NEW YORK, Dec 1 (Reuters) – With the United States economy growing strongly and imbalances between supply and demand set to persist in the near future, the Federal Reserve authorities must be prepared to respond to the The possibility of inflation not falling back in the second half of 2022 as expected, Fed Chairman Jerome Powell said Wednesday.

Powell, on his second day of testimony in Congress, said that monetary policy will need to adapt as authorities seek to get millions of Americans back to work while ensuring that the recent surge in inflation is not stopped. take root.
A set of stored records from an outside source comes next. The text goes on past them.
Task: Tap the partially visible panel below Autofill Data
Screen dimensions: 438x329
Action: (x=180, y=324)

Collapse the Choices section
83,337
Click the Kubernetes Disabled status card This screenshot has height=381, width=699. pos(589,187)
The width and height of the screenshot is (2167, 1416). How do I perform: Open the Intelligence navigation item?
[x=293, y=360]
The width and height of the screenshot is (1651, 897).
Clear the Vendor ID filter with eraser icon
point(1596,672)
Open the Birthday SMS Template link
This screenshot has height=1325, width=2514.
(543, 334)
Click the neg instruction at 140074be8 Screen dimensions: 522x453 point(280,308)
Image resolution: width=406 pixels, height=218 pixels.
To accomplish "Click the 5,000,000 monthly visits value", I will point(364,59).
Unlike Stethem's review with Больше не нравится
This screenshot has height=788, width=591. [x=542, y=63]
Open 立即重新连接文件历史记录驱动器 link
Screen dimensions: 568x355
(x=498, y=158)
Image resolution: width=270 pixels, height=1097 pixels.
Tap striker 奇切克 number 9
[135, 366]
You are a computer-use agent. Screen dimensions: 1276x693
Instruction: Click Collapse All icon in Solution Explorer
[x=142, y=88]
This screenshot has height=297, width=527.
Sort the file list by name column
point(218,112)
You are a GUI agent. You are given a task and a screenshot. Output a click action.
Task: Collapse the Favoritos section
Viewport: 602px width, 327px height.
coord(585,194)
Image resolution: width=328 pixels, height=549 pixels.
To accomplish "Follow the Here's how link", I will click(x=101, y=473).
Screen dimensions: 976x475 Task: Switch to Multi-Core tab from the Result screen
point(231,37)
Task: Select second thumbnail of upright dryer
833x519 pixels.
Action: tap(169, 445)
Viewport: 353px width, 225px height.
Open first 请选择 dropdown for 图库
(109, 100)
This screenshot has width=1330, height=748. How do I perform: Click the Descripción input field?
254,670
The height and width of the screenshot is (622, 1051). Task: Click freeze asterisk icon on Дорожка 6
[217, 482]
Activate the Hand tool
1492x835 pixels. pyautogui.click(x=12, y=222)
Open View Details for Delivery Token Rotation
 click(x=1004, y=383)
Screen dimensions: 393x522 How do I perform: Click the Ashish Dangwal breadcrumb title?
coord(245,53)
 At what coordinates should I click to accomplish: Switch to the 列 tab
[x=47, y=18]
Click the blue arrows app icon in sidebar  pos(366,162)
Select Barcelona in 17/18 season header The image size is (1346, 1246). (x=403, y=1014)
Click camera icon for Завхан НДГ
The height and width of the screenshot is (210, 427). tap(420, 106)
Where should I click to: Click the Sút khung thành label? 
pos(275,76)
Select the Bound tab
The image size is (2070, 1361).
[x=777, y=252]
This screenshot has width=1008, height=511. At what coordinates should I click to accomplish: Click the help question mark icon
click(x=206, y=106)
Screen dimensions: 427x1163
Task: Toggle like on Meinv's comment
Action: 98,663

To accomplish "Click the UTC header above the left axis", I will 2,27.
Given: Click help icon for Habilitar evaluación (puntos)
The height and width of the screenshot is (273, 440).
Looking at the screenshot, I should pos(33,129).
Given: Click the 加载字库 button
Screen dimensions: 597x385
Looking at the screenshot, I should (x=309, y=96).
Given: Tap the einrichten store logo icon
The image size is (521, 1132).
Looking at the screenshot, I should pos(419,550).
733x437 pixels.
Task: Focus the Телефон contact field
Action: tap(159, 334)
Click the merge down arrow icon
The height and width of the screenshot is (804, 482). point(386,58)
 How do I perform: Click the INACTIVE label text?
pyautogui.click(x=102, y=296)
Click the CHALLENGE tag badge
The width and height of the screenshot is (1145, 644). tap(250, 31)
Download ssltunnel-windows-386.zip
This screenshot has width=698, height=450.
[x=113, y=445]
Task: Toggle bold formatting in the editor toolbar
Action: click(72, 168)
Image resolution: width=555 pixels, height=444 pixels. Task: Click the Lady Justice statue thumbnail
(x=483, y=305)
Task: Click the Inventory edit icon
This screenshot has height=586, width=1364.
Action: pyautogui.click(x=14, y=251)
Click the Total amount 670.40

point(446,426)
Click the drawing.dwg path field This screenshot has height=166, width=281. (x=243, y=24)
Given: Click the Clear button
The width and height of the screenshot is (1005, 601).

“Almost all forecasters expect inflation to decline significantly in the second half of next year,” Powell said at a hearing before the House Financial Services Commission. “The point is, we can’t act like we’re sure of that … We have to use our monetary policy to address the range of plausible outcomes, not just the most likely.”

Powell also said that the US economic recovery is stronger than that of other major economies, thanks in part to more robust fiscal support. Consumer spending spiked in October and first-time jobseekers are at a 52-year low, prompting economists to raise their GDP growth estimates for the fourth quarter.

However, consumer confidence fell to a nine-month low in November amid concerns about the rising cost of living and fatigue from the pandemic. The new omicron variant of COVID-19 is also creating more uncertainty for homes and businesses.

Powell said Fed officials are monitoring the evolution of the economic outlook and acknowledged that they could face “stress” as they pursue their dual mandate of achieving maximum employment and price stability.

“We have to balance those two goals when they are in tension, as they are now,” Powell said. “But I guarantee you that we will use our tools to make sure that this high inflation that we are experiencing does not take hold.”

Although wages in the country are increasing, particularly for low-income workers, the increases are not occurring at a rate that could lead to higher inflation, said the head of the US central bank.

“We have seen a significant increase in wages,” Powell said. “We don’t see them rising at a worrying rate that tends to lead to higher inflation, but that is something that we are watching very closely.”

On Tuesday, Powell told the Senate Banking Committee that Fed officials would debate at their Dec. 14-15 meeting whether they should finalize their bond-buying program a few months ahead of schedule.

Last month, the Fed began reducing its purchases of $ 120 billion monthly Treasuries and mortgage-backed securities at a rate that would have it on track to complete liquidation by mid-2022. The program was introduced early last year to help shore up the economy during the pandemic.